Po I-po (1907- ), Vice-Premier and Chairman of the State Economic Commission; he was not re-elected, even to the Central Committee, in 1969, and was extensively criticized during the Cultural Revolution for espousing the type of economic policies favoured by Liu Shao-ch’i.

Li Hsien-nien (c. 1907- ), Minister of Finance, Vice-Premier, and member of the Politburo.

[9.] A reference to the New Fourth Army Incident in Southern Anhwei, and to P’eng’s Hundred Regiments Offensive.

Hsiang Ying (1898-1941), a former labour leader, and Vice-Chairman of the Chinese Soviet Republic in the early 1930s, was political commissar of the New Fourth Army in central China.

[10.] In the spring of 1947, obeying the fundamental principle of guerrilla tactics, as laid down by Mao, that the aim of war is to destroy the enemy’s forces rather than to hold territory for its own sake, the Communists abandoned their capital of Yenan without a struggle. This resulted in the separation of the top leadership into two groups, as enumerated by Mao, which lasted from March 1947 until May 1948.

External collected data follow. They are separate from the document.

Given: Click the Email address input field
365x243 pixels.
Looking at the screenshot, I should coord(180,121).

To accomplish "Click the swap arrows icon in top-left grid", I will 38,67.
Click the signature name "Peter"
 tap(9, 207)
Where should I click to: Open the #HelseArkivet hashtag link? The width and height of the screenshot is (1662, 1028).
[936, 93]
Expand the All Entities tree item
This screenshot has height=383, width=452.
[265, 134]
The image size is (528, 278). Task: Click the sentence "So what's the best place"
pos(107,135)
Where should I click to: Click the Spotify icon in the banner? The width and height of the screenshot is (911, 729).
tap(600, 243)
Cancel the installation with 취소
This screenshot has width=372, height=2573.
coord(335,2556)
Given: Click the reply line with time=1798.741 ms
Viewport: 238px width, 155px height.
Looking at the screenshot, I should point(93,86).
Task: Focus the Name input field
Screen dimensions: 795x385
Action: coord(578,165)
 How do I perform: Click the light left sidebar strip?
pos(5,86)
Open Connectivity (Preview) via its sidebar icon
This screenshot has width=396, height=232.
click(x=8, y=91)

[11.] Jen Pi-shih (1904-50) was a member of the Politburo at the time of his death, and had been closely associated with Mao since the 1940s.

[12.] Lo Jui-ch’ing (c. 1906- ) was Minister of Public Security from 1949 to 1959. Thereafter he was Chief-of-Staff of the PLA up to the end of 1965.

[13.] Lu Ting-i (c. 1901- ), head of the CCP Propaganda Department until March 1966.

[14.] Yang Shang-k’un (c. 1905- ), at this time an alternate member of the CCP Secretariat.

[15.] Ch’en Ch’i-han (c. 1898- ), a member of the CCP Central Control Commission, who retained his position on the Central Committee in 1969, was active in military and intelligence work at the time of the Seventh Congress in 1945.

[16.] Wang Chia-hsiang (1907-74) was, like the other people comrade Mao was discussing here, a member of the ‘Returned Student’s faction’, i.e., Wang Ming faction.

[17.] A reference to the revolt organised by Li Li-san against comrade Mao in December 1930.  This is commonly known as Futien rebellion which began in the town of Tung-ku.

[18.] In August 1932, at the Ningtu conference comrade Mao was stripped of his control over the Red Army. He suggests here that Lo Fu (Chang Wen-t’ien) wanted to expel him from the Party as well, but that Chou En-lai and Chu Te opposed this.

[19.] At the Tsunyi Conference of January 1935, where comrade Mao’s line was firmly established in the CPC, Ch’in Pang-hsien was replaced as Secretary-General by Chang Wen-t’ien. Without the cooperation of some of the Moscow-oriented faction, and of Chang in particular, Mao could obviously not have achieved as much as he did on this occasion in reorganizing the leadership of the Party.

[20.] Nieh Jung-chen (1899- ) was Lin Piao’s chief political officer during the Long March; after 1949, he occupied important positions in military and scientific work. He remains a Vice-Premier, and a member of the Central Committee.

[21.] Chang Chih-chung (1891- ), a Nationalist general who had occupied many high posts under Chiang Kai-shek, was director of the Generalissimo’s north-west headquarters from 1945 to 1949, when he switched his allegiance to the communists. After helping the new regime establish its authority in Sinkiang, he was appointed in 1954 Vice-Chairman of the National Defence Council in Peking.

[22.] Li Tsung-jen (1890-1969), acting president of the Kuomintang regime in early 1949, who returned to China from exile in the United States in 1965.

[23.] i.e., the reformers K’ang Yu-wei and Liang Ch’i-chtao, who supported the idea of a constitutional monarchy in the early years of the twentieth century.